During the recent Anna Hazare agitation at Ramlila Maidan, many Congress leaders and Government functionaries, along with several political commentators, remarked that the movement for a stronger Lokpal Bill undermined or could undermine democratic institutions, especially Parliament. This is a development the country should beware of, we were told.
The argument is flawed on three counts. First, the statement that Parliament is supreme, and therefore it should not be forced to accept the views of a set of people, misses an important point: our honorable MPs were forced to accept the views of anti-corruption crusader Anna Hazare because his campaign enjoyed the support of a vast number of people. At any point of time, there are a myriad of protestors agitating for some cause or another. A visit to Jantar Mantar in New Delhi will prove this point. It is seldom that even a government department, let alone Parliament and the media, gives heed to agitators. The very fact that the Lokpal Bill movement attracted so many people, and that from all sections of society, is a testimony to the huge popularity of the cause (though not to the rationality of Lokpal. I am not among those who believe that a new institution will redeem the nation, but my belief is beside the point).

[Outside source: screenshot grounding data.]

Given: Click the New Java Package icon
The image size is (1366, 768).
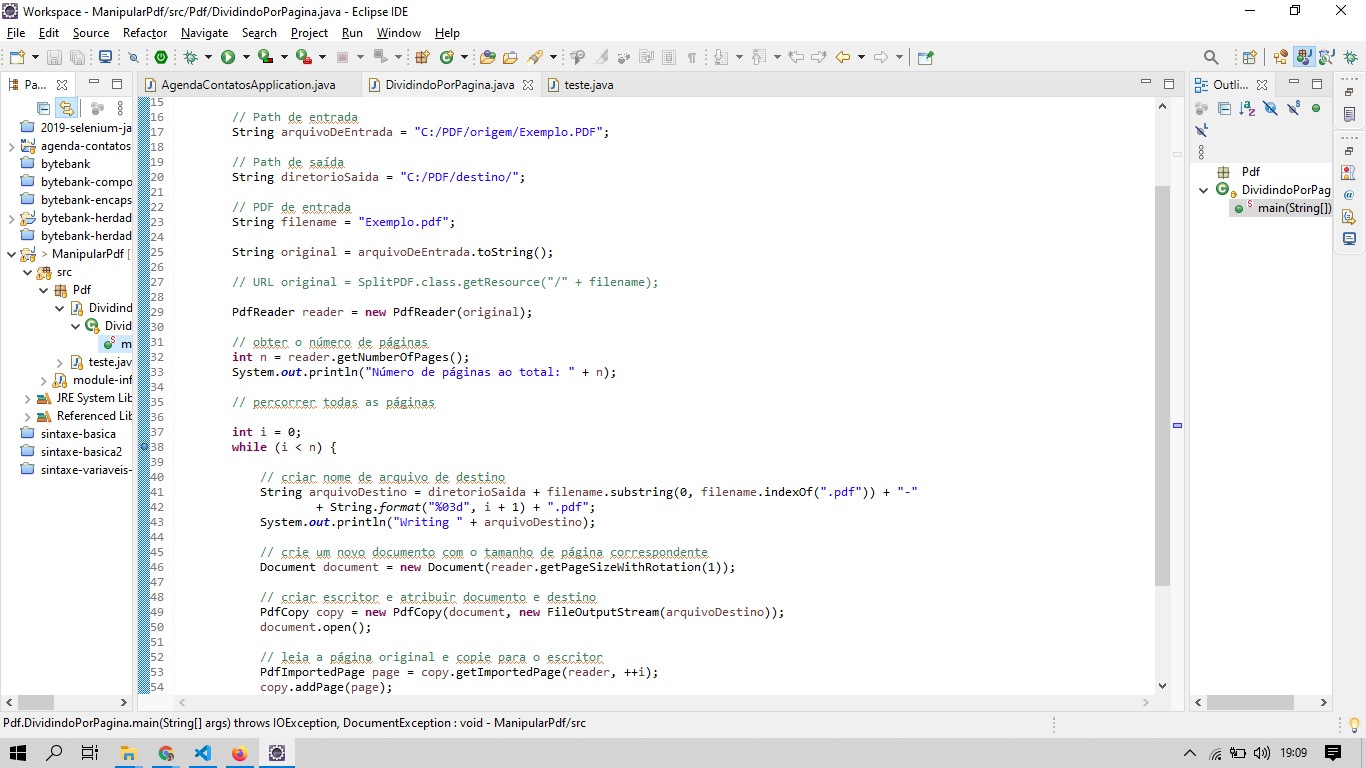Looking at the screenshot, I should pos(422,57).
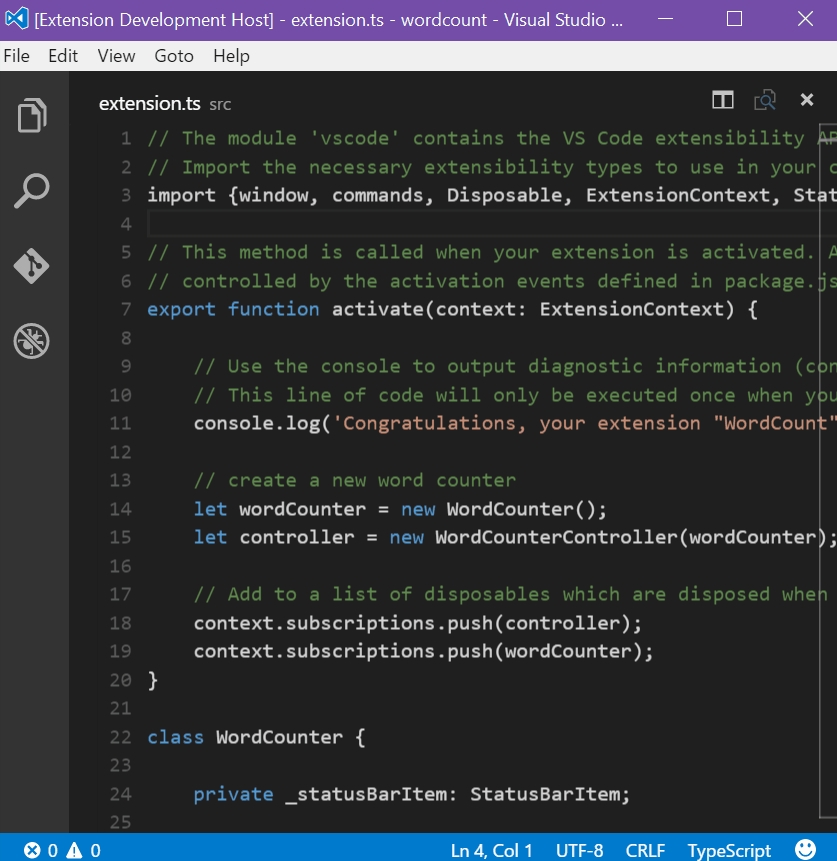The image size is (837, 861).
Task: Click the errors count icon in status bar
Action: click(x=33, y=851)

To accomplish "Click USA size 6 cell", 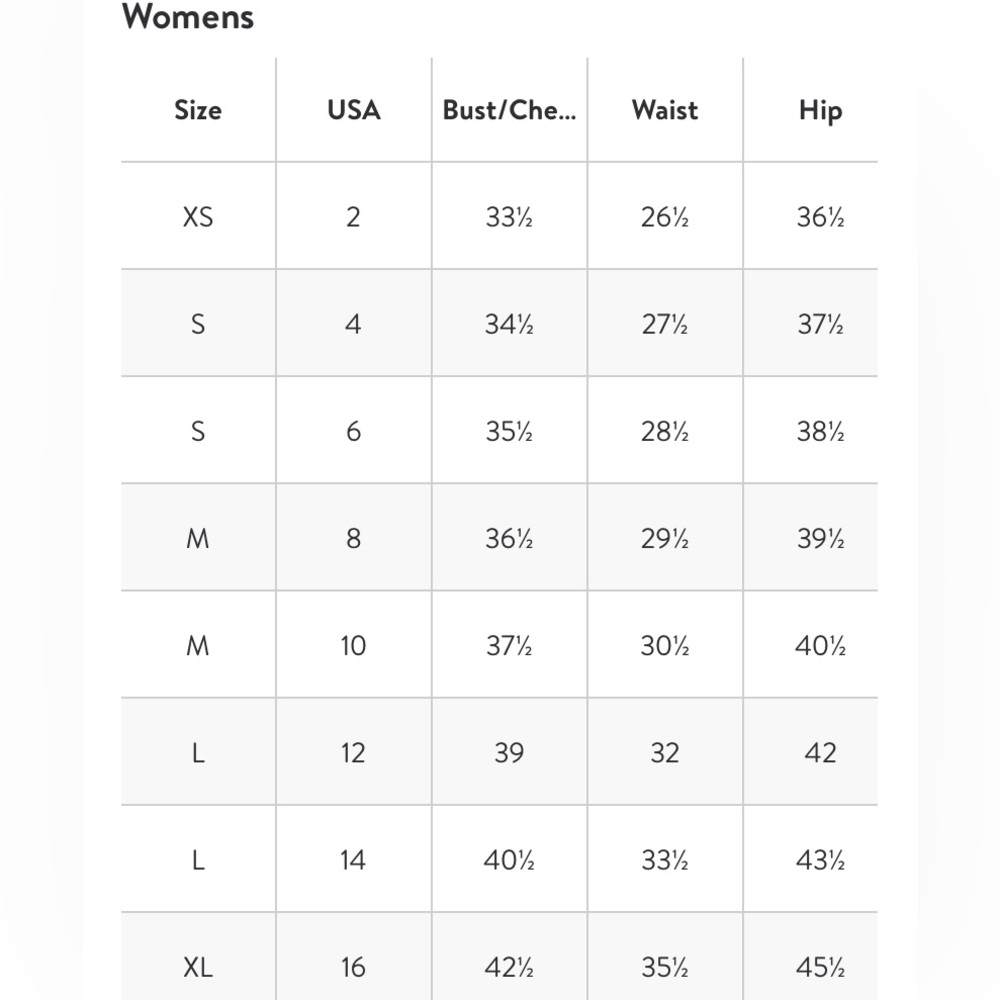I will coord(353,431).
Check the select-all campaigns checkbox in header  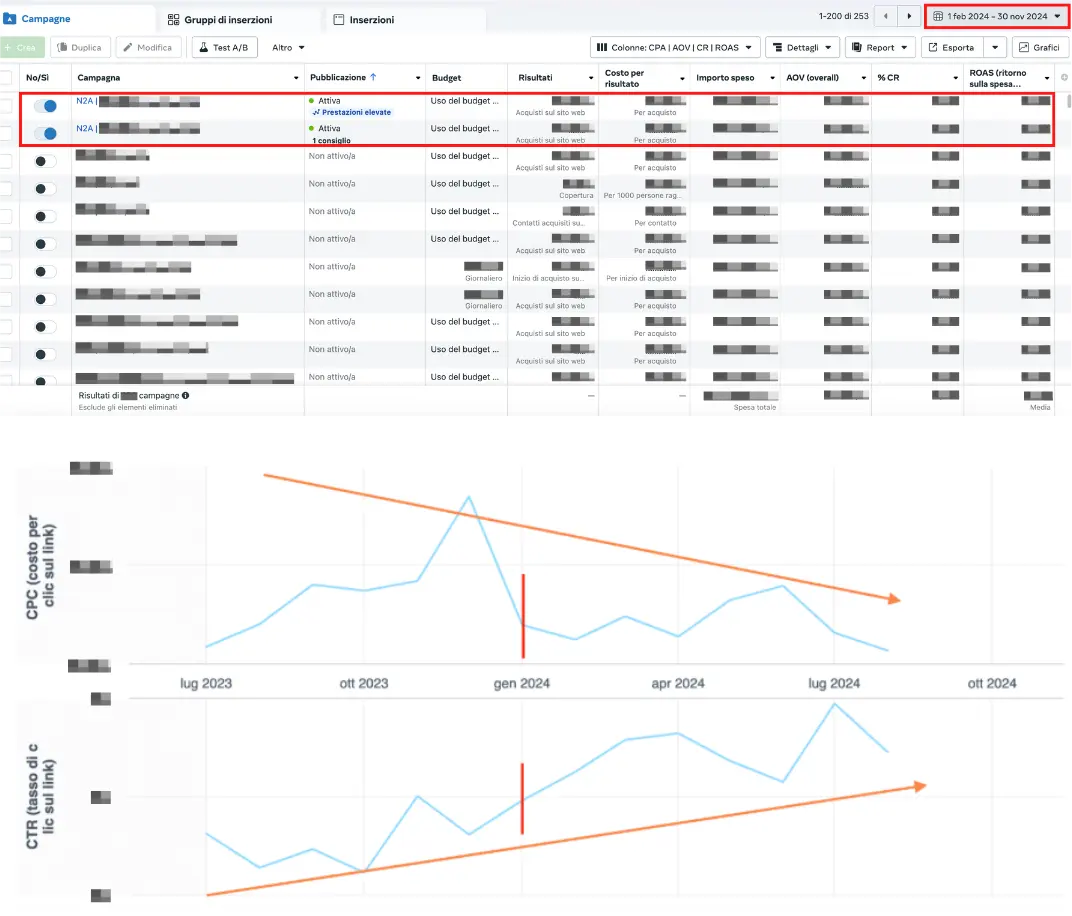(x=6, y=78)
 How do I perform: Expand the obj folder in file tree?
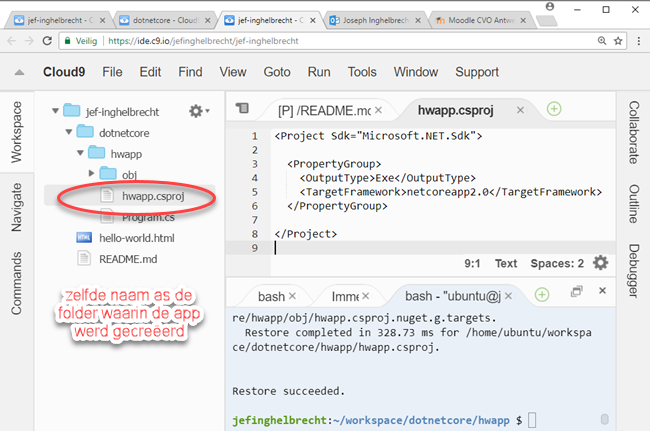pyautogui.click(x=91, y=174)
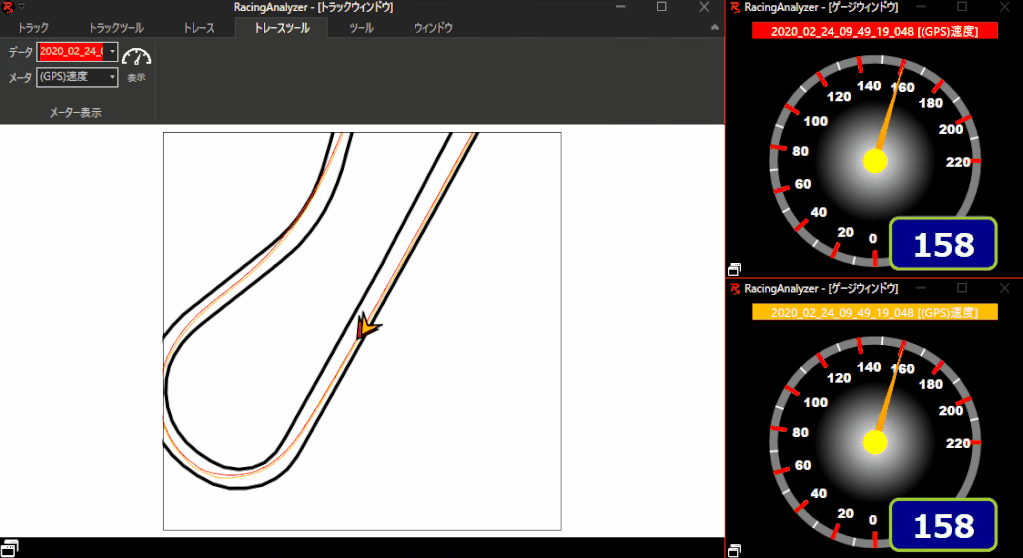Click the orange position arrow on the track

[367, 328]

In other words, what the Anna movement has done, and what it has been able to do, is not something against the wishes of people; nor it has been done at the behest of the Sangh Parivar or the US, the rants of Congress leaders notwithstanding. The course adopted was of course unusual but not unprecedented or even unscrupulous by the Indian convention; Gandhi did that earlier, and the Congress glorifies both Gandhi and his actions.
Second, the argument that Anna and his followers, by being generally anti-politician, are undermining democratic institutions is also misleading and ludicrous because it is the leaders of political parties who have been eroding the sanctity of Parliament and state legislative assemblies for years by their own petulance, pigheadedness, and intolerance. Anybody who has witnessed the functioning of Parliament and assemblies knows that our lawmakers weaken democracy all the time.
Even if we ignore the violence in various state assemblies as an extreme example, the behavior of our lawmakers leaves a lot to be desired. All parties are guilty of stalling both Houses. Recently, an entire session was washed out because the Opposition’s wanted a joint parliamentary committee on the 2G scam and the government did not allow it. The Congress had also stalled Parliament in the past. Similarly, it is common to see ministers and Opposition leaders being booed and shouted down by their opponents. Sloganeering often drowns speeches in a sea of decibels. The chair is disregarded with impunity. All such antics are tantamount to silencing the voice of political rivals who happen to be the representatives of people; and silencing opponents is nothing but fascistic. So, if politicians themselves have been undermining democracy for years, how can they accuse others of such misdemeanor?
It is not just the petulance of politicians that is the problem; they have institutionalized a system which strengthens the rule of party bosses and managers, stifles dissent in political parties, and stymies internal democracy in general. In the name of checking horse trading in politics, the anti-defection law was introduced in 1985. One has to be absurdly naïve to believe that the legislation cleaned up politics, for the buying and selling of lawmakers never stopped. Instead of doing away with the law, the political class chose to reinforce it in 2003. The situation is that party whips—the very term is anti-democratic—decide what line MPs should take, what should they vote for and what should they vote against. Few have realized that whipping the representatives of people into the conformity as desired by party bosses is the negation of democracy.
This has been going on for decades, yet no politician of any consequence has objected to such grossly illiberal practices; the hold of party bosses and managers continues to augment. The acts of omission and commission by politicians are responsible for making anti-politics sentiments widespread.
Third, politicians have also undermined democracy by bringing down the standards of political discourse (Intellectuals, too, have played a big role in polluting the climate of opinion, but this is beyond the scope of this article). Parliament, supposed to be the greatest forum for important debates and discussions, resonates with not only din but also loose talk, wild and groundless accusations, and nonstop garrulousness of our MPs. Worse, ad hominem attacks are used frequently to revile an opponent; the arguer rather than the argument is attacked. A recent example is Mani Shankar Aiyar’s ridiculing of Sports Minister Ajay Maken’s college background, while evading the substantive points Maken raised. So, if you dare to question the efficacy of caste-based reservations, then you are anti-Dalit and an enemy of the poor; if you suggest a tough line against terror and Pakistan, then you are anti-Muslim; if you call for labor reforms, then you are a stooge of Big Business; if you stand for smoother flow of FDI, then you are a lackey of the World Bank, IMF, etc. The denouement? Shrillness passes off as passionate erudition, shibboleths masquerade as profundity, and sloganeering is equated with oration.
Democracy, after all, is not just about voting in five years; it is also about being responsive to the people; further, it has something to do with civilized and informed public discourse; it has a symbiotic relationship with tolerance in general. Our politicians have hugely undermined democracy. They are being sanctimonious when they accuse Anna of hurting democratic institutions.